* **DOCUMENT TEXT**:
__________________________________________________

# My shocking revelation: I'm tempted to buy the WiiU



## Kid_Eternity (May 31, 2014)

I know right? WTF has happened to KE?! 

But seriously, my views on Nintendo haven't changed at all. I think they're crazy for not making games for popular smartphones and tablets (note it doesn't have to be straight ports, imagine what Ninty's gaming production value could bring to new IP using touch screen or movement!) and that they will be out of the hardware biz within a decade.

All that aside I really like the idea of playing Mario Kart 8! 

So...considering getting a WiU just as one last huzzah for a company that is a big part of my gaming history...any other games on it worth getting? Can you port over all the downloaded old skool games you got on the Wii?


----------



## Callum91 (May 31, 2014)

Pikmin 3, Zelda Wind Waker HD, Mario 3D World and Mario kart 8 are probably the best games for the Wii U right now.


----------



## fen_boy (May 31, 2014)

Mario kart 8 is great fun. If you get it now and register it you can get another game for free.


----------



## Callum91 (May 31, 2014)

Get Pikmin 3 for free!

Edit: Wait no! Zelda!


----------



## chriswill (May 31, 2014)




----------



## FridgeMagnet (May 31, 2014)

You're not allowed one now.


----------



## chriswill (May 31, 2014)

__________________________________________________

* **WRITTEN EXERCISE**: Resume the Wii U forum thread from the point where it stops. You won't need the rows for this.

* **RECORDS**:
__________________________________________________

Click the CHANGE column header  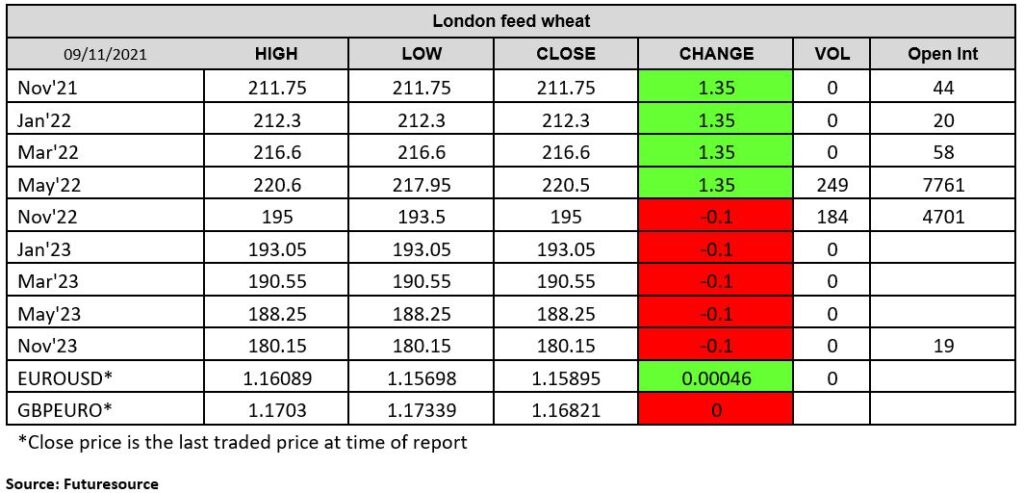pyautogui.click(x=715, y=54)
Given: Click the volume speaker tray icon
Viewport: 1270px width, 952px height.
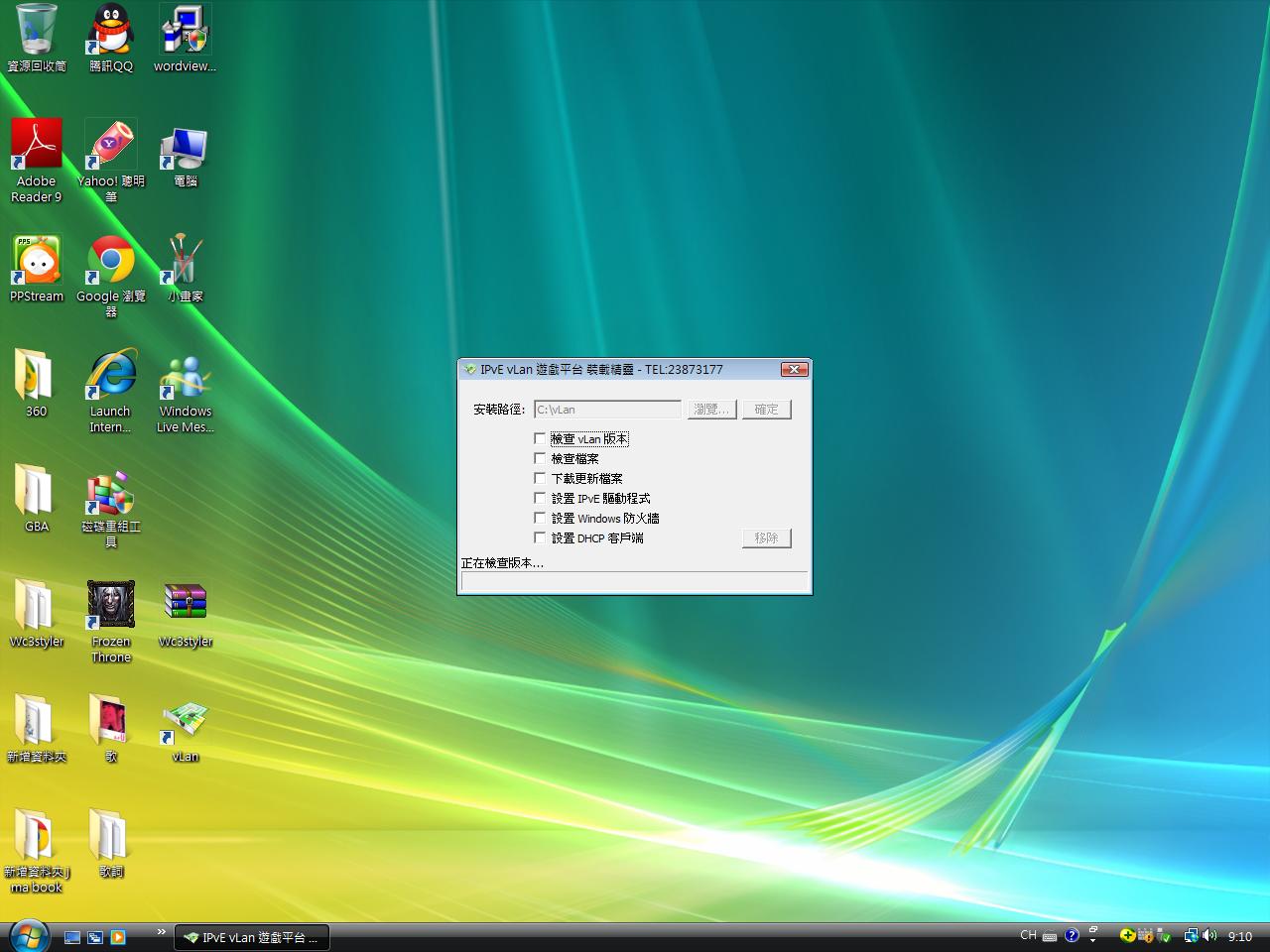Looking at the screenshot, I should tap(1209, 935).
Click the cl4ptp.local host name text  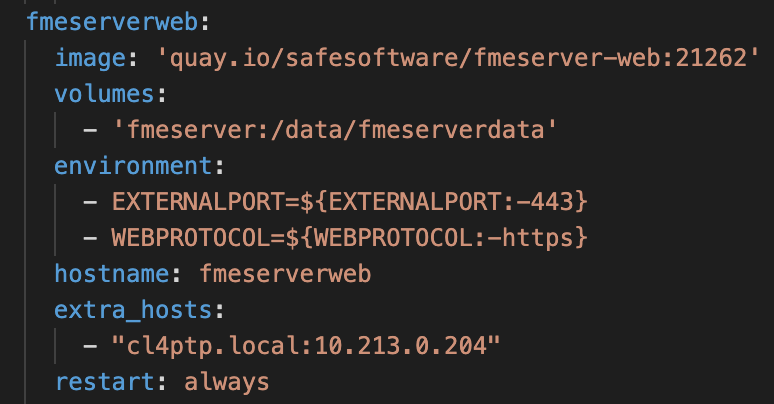(x=213, y=346)
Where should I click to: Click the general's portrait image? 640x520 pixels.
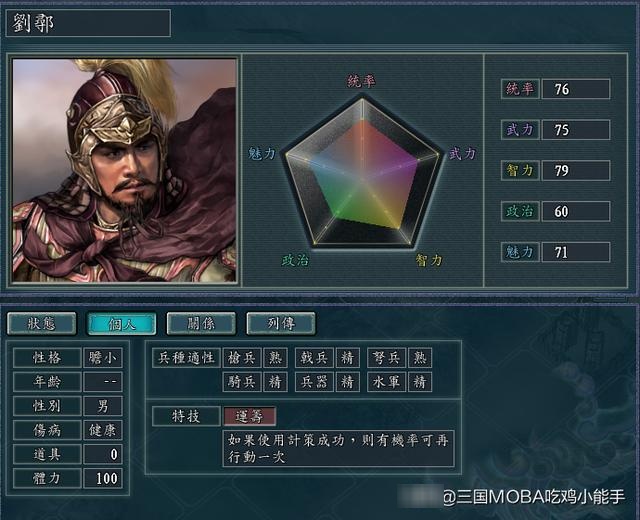coord(124,170)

__________________________________________________

* **TASK OUTPUT**:
I picked mine up today 

4 player Mario Kart has resulted in squeals of joy all around (8 and 5 plus me and a mate 35 and 28) plus the online is good too

Just having a quick blast of 4 player 3D Land before bed and that seems to be having the same effect. So far, So good


----------



## Kid_Eternity (May 31, 2014)

chriswill said:


>



It's totally your fucking fault.


----------



## Kid_Eternity (May 31, 2014)

Any idea about porting over content from a Wii? Really would love to keep all those old SNES and NES games on the new system rather than having two different systems...


----------



## chriswill (May 31, 2014)

I have to admit that if it wasn't for the nippers I'd probably not have bothered. I got all caught up in the next gen war and forgot how good nintendo are at making games.

I can leave the eldest on the Wii U not having to worry he'll pop watchdogs in and start tossing hand grenades into crowds of people 

I'm almost certain you can move stuff across, never had an original Wii though so dont quote me


----------



## mwgdrwg (May 31, 2014)

Mario Kart 8 is one of the best games of all time! Soooooooooo much fun!


----------



## mwgdrwg (May 31, 2014)

Hell, look at me earlier today having fun as a pink toadstool girl riding a giant eel and throwing tortoise shells and owning the evil Wario


----------



## mwgdrwg (May 31, 2014)




----------



## mwgdrwg (May 31, 2014)

And here's a screenshot I took playing Super Mario 3D World. Just look at it!


----------



## FridgeMagnet (May 31, 2014)

He's still not allowed one.


----------



## mwgdrwg (May 31, 2014)

Sounds like a few Urbs have one now, will have to set up a little Mari Kart tournament!


----------



## chriswill (May 31, 2014)

I'm game as a badger


----------



## Ax^ (May 31, 2014)

zelda wind talkers whilst it is one of the worse zelda game it does have this


----------



## Kid_Eternity (May 31, 2014)

mwgdrwg said:


> Hell, look at me earlier today having fun as a pink toadstool girl riding a giant eel and throwing tortoise shells and owning the evil Wario




Haha! So you can record gameplay and upload it to YouTube?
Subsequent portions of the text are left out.